The previous tutorial demonstrated the simplicity of booting from floppy images and creating other images using the tools provided by Linux. This guide continues on from that as it goes through step by step how to properly create a hard disk image, hook it up to DOSBox, and install whichever DOS you want, be it MS-DOS, PC-DOS, or DR-DOS.
Creating the DOS Image
This step would have to be the most complicated as it involves not only creating the image but also gathering a few details of the image such as disk information. There are at least two ways to do this. The first is using the disk image generator that comes with Bochs PC (bximage) to create the disk image. The other (which is covered here) is using ‘dd’ and fdisk.
Using ‘dd’ Or ‘bximage’
A hard drive with a reasonable capacity should be created. 256MB should suffice for this tutorial. To do this, run dd:
$ dd if=/dev/zero of=./256MBHDD.img bs=1M count=256
This creates a 256MB file to work with. The other program you can use is bximage. You can download and install this without having to download Bochs itself. All you do is run the command in the terminal and accept all of the defaults, but you may, of course, want to change the filename.
Take note of the number of cylinders from bximage. You will need it for the DOSBox IMGMOUNT command as it requires data about the disk structure. If you used ‘dd’ instead, you can calculate the number of cylinders by multiplying the size of the image in megabytes by 2.03125 (C = S * 2.03125).
I have used random cylinder numbers without issue; however, I would still recommend that you follow what the DOSBox Wiki recommends to ensure that you run into a few problems as possible.
Modifying the Config File
Open the DOSBox config file, go to the ‘autoexec’ section, and insert the IMGMOUNT command that needs to run.

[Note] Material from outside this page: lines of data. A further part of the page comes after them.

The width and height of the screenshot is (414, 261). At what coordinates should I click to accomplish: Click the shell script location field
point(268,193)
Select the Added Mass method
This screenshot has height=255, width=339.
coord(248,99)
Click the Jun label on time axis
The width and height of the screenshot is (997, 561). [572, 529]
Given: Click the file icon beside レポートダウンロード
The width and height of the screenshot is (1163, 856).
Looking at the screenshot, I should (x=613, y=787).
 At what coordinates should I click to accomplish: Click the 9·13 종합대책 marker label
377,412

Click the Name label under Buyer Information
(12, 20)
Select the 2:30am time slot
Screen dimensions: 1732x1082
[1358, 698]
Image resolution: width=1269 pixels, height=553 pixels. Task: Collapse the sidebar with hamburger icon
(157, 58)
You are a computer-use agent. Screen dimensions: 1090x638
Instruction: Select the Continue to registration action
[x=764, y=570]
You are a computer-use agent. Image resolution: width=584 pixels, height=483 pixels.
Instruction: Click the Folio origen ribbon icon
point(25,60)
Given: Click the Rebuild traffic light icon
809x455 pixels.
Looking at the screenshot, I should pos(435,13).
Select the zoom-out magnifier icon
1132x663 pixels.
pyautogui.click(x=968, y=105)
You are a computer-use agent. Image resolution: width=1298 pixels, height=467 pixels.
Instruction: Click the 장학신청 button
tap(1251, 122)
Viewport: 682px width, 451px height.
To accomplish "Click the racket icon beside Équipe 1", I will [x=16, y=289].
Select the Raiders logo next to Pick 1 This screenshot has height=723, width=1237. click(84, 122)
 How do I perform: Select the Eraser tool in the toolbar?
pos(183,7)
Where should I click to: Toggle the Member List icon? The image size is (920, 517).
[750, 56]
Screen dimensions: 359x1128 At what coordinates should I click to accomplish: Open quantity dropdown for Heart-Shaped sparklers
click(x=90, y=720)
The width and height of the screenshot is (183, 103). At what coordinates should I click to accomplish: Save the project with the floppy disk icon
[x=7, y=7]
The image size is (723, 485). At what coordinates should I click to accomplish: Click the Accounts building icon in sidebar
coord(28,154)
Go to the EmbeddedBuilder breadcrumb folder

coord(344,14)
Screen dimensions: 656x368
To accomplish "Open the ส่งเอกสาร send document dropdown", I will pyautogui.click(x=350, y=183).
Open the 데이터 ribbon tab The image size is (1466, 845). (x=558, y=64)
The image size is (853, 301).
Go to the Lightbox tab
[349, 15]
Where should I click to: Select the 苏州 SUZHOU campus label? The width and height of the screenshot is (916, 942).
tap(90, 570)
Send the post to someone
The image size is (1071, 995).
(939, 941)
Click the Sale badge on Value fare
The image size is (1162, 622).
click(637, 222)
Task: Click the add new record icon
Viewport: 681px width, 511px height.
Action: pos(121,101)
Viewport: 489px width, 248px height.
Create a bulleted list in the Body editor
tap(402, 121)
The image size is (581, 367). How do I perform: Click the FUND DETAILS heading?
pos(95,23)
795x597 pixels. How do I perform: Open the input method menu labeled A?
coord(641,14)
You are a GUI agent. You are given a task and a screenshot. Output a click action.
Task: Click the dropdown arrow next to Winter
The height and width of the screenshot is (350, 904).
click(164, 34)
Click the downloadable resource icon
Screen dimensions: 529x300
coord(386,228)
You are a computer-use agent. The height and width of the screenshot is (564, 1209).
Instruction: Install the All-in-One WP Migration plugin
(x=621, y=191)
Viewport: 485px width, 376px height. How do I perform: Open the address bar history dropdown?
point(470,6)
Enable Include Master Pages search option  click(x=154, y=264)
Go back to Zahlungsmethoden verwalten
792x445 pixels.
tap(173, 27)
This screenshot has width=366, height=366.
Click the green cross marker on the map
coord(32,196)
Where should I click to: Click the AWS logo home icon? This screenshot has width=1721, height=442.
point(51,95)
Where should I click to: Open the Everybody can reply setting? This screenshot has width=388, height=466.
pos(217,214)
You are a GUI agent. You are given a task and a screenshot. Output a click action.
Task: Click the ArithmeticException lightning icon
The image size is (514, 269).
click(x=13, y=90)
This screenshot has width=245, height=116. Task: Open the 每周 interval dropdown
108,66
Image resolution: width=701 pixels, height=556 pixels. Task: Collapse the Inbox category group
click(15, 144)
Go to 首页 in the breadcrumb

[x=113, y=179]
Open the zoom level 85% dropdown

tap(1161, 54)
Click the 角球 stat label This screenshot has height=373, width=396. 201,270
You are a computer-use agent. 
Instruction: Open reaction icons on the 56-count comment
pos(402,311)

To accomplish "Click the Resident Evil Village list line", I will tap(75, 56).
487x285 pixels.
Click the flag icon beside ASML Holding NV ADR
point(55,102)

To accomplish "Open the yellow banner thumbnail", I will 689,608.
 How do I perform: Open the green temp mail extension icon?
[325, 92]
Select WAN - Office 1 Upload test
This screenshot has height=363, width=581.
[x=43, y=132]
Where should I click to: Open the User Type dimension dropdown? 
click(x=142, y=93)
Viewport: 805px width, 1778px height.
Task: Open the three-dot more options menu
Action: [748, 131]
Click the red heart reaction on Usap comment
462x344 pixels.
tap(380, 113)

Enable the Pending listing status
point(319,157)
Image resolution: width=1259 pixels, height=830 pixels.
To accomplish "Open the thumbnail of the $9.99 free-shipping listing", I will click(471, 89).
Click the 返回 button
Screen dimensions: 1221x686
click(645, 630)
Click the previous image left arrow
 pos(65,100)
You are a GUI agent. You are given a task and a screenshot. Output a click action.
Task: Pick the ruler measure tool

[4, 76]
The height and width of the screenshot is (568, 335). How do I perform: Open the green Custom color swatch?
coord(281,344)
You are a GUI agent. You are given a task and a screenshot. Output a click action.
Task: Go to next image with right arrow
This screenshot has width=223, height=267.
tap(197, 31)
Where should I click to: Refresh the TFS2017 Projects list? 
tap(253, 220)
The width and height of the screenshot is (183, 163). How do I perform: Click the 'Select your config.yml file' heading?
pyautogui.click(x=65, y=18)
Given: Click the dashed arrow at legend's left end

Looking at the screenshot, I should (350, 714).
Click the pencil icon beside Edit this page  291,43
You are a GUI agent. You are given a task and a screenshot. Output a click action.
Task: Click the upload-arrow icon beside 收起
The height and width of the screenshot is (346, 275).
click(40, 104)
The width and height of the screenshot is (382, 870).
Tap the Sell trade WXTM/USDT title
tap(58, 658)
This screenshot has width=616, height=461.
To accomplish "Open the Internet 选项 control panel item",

imgmount 2 “256MBHDD.IMG” -size 512,63,16,520 -t hdd -fs none
The numbers ‘512,63,16’ can remain unchanged. 520 is the calculated number of cylinders. Now add the relevant floppy images to the “BOOT” parameter so that DOSBox will boot from the first installation disk to install MS-DOS 6.22.
Launching DOSBox To Install DOS
You may now launch DOSBox from the terminal, which will boot from the first floppy image referenced so make sure it’s the correct disk. Then all you need to do is follow the prompts on the screen. The installation will prompt you to change disks. The reason why this tutorial recommends to run DOSBox from the terminal so you can see which floppies are currently loaded in the A: and B: drives. To change disks simply press Ctrl-F4 until the next disk is in the A: drive.
After the installation is complete, you will be asked to remove any floppies and restart. DOSBox will simply shut down if a reboot is requested.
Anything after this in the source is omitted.